Al otro lado del jardín, Ben perseguía al grupo de niños con su Super Soaker, intentando no quedar rezagado. De repente tropezó. Sus gafas salieron disparadas y desaparecieron entre el césped. Beth sabía que lo mejor era no levantarse para ir a ver si su hijo estaba bien. La última vez que había intentado ayudarlo, él se había mostrado avergonzado. Ben palpó el césped a su alrededor hasta que encontró las gafas. Se las puso y reemprendió la carrera.

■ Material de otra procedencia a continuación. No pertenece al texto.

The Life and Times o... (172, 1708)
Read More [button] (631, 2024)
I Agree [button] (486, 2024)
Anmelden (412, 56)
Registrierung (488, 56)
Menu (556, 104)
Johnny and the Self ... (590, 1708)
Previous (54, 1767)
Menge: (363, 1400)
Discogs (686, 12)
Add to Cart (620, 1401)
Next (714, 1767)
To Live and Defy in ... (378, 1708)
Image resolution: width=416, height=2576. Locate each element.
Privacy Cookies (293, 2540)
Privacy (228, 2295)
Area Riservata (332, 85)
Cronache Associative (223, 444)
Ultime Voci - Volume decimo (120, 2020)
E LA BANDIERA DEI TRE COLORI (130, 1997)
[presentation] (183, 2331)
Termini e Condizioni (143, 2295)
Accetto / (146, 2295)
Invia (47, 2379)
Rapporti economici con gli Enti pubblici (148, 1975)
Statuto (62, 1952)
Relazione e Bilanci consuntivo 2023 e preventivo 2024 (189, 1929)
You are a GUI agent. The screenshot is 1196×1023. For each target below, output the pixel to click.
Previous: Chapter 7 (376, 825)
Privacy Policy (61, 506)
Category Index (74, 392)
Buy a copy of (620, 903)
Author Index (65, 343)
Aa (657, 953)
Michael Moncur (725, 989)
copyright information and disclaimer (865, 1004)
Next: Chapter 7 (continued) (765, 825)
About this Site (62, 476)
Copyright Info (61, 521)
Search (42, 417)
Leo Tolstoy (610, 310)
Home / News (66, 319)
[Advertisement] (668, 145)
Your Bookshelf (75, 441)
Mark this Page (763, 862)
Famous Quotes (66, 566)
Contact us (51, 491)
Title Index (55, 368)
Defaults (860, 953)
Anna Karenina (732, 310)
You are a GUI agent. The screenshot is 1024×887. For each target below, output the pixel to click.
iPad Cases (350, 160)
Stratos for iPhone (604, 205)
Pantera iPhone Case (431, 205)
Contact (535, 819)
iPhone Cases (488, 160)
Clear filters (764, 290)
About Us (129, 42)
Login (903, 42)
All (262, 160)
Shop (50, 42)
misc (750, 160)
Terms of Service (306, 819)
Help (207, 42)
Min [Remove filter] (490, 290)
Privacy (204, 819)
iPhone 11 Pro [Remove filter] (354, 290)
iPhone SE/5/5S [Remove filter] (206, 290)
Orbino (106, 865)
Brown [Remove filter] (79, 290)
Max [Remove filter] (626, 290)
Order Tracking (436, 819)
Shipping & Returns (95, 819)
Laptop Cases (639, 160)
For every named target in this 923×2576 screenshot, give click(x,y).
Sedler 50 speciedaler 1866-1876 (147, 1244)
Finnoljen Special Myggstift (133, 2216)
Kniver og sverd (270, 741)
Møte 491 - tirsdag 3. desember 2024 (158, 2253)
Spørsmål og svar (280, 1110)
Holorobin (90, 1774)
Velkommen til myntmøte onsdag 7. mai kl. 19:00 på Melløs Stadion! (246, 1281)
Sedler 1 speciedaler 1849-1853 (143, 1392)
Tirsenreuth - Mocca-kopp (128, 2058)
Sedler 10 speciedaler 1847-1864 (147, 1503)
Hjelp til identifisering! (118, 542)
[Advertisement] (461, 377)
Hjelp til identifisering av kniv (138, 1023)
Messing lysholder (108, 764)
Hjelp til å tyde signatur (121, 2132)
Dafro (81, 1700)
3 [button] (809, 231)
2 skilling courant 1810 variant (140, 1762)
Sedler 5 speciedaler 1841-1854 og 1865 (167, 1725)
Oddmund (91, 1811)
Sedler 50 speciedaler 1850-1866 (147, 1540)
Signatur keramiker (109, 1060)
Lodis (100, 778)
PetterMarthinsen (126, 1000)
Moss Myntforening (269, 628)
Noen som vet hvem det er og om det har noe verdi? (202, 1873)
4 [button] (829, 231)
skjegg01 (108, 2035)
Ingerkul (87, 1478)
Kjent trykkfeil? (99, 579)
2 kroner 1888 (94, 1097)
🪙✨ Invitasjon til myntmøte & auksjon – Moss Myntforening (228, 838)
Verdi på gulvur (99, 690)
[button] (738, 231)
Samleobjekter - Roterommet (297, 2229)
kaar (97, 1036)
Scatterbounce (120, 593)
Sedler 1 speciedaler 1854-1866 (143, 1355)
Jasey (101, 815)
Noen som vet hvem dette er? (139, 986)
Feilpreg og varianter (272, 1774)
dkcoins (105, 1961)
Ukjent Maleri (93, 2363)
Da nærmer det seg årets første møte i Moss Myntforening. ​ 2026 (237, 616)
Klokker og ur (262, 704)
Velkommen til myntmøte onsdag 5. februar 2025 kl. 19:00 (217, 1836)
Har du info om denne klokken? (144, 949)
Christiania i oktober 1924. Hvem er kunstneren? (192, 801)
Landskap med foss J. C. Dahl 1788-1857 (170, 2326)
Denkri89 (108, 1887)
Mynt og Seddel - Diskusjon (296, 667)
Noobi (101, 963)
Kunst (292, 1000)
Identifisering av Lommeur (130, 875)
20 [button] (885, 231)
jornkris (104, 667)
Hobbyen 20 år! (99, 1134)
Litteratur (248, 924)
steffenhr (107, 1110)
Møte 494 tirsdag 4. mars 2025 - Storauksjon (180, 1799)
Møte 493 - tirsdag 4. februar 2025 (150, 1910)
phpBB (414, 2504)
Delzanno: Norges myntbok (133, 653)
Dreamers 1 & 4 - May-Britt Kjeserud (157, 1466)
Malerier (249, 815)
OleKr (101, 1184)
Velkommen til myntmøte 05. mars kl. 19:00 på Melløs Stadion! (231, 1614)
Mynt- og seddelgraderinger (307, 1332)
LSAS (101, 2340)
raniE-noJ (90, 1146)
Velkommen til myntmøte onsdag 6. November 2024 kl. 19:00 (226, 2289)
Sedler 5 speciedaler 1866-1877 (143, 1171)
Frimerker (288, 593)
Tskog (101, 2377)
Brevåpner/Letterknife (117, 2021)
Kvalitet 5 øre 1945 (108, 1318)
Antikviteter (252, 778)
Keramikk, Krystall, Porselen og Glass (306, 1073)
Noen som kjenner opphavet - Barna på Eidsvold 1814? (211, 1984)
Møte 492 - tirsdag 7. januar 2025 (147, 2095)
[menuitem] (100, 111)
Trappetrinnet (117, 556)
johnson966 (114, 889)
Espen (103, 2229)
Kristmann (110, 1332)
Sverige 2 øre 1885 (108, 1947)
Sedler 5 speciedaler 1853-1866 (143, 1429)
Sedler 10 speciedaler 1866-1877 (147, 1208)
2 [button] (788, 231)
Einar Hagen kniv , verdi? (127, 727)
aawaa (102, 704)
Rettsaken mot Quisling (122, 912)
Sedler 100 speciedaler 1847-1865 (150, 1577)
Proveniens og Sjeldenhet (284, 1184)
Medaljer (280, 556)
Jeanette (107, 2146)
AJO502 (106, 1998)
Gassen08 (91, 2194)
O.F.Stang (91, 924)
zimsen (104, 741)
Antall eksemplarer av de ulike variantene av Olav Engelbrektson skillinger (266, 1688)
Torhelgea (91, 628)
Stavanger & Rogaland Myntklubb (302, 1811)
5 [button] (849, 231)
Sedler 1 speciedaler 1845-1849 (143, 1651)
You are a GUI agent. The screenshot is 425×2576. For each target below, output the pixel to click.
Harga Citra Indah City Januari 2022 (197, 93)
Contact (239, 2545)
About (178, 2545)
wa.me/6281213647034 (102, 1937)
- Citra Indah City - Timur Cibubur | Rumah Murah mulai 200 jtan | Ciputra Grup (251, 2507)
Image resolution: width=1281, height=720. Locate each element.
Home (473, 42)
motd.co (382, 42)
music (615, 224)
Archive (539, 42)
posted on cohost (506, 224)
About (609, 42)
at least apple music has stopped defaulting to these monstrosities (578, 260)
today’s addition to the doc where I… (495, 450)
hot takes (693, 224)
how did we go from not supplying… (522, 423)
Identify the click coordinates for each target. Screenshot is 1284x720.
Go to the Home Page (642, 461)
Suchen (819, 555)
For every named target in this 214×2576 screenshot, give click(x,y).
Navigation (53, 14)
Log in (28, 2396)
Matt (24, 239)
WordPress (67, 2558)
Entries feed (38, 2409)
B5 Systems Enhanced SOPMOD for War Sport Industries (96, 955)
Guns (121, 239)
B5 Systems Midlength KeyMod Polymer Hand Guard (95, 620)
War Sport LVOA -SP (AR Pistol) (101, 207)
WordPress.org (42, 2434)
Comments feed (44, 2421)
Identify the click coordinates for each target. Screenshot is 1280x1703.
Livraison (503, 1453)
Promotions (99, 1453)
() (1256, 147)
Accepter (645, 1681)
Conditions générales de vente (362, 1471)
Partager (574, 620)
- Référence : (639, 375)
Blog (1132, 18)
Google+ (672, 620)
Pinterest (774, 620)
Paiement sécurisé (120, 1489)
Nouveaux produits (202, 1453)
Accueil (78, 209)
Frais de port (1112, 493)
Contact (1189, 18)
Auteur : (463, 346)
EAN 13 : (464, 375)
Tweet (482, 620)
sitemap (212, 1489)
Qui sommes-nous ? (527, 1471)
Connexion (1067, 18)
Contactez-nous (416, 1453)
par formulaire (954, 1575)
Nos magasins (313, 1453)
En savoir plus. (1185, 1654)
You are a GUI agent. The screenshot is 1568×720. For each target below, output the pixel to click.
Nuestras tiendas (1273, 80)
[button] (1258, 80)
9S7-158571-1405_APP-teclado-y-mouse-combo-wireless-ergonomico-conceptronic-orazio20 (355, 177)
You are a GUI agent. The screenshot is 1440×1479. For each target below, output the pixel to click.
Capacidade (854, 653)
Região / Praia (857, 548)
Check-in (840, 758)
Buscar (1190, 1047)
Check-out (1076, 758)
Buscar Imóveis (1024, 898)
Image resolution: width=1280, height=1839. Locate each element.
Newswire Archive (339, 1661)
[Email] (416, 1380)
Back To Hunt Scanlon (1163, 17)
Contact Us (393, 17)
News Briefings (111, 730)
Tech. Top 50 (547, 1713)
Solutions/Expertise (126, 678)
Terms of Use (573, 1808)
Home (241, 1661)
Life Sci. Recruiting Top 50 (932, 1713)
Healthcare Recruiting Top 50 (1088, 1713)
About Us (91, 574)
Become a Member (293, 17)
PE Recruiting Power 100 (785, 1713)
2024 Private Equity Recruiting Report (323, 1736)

—¡Qué rápido crecen! ¿No te parece? —apuntó Melody, interrumpiendo los pensamientos de Beth—. Ya sé que es un cliché, pero es verdad. Recuerdo que mi madre me lo decía y yo pensaba que exageraba. Me moría de ganas de que Zach fuera un poco mayor. Claro, por entonces él tenía cólicos y me pasé por lo menos un mes sin apenas pegar ojo por las noches. Pero ahora, de repente, está a punto de empezar secundaria.

—Todavía no. Les queda un año.

—Lo sé. Pero de todos modos estoy nerviosa.

—¿Por qué?

—Ya sabes, la edad del pavo y todo eso. Los niños se ponen insoportables cuando empiezan a comprender el mundo de los adultos, sin tener la madurez de los adultos para enfrentarse a todo lo que pasa a su alrededor. Si a eso añadimos un sinfín de tentaciones, y el hecho de que ya no te hacen caso de la misma forma que lo harían antes, y los repentinos cambios de humor en la adolescencia, seré la primera en admitir que no me apetece nada pasar por esa etapa. Tú eres maestra. Por consiguiente, ya sabes de qué hablo.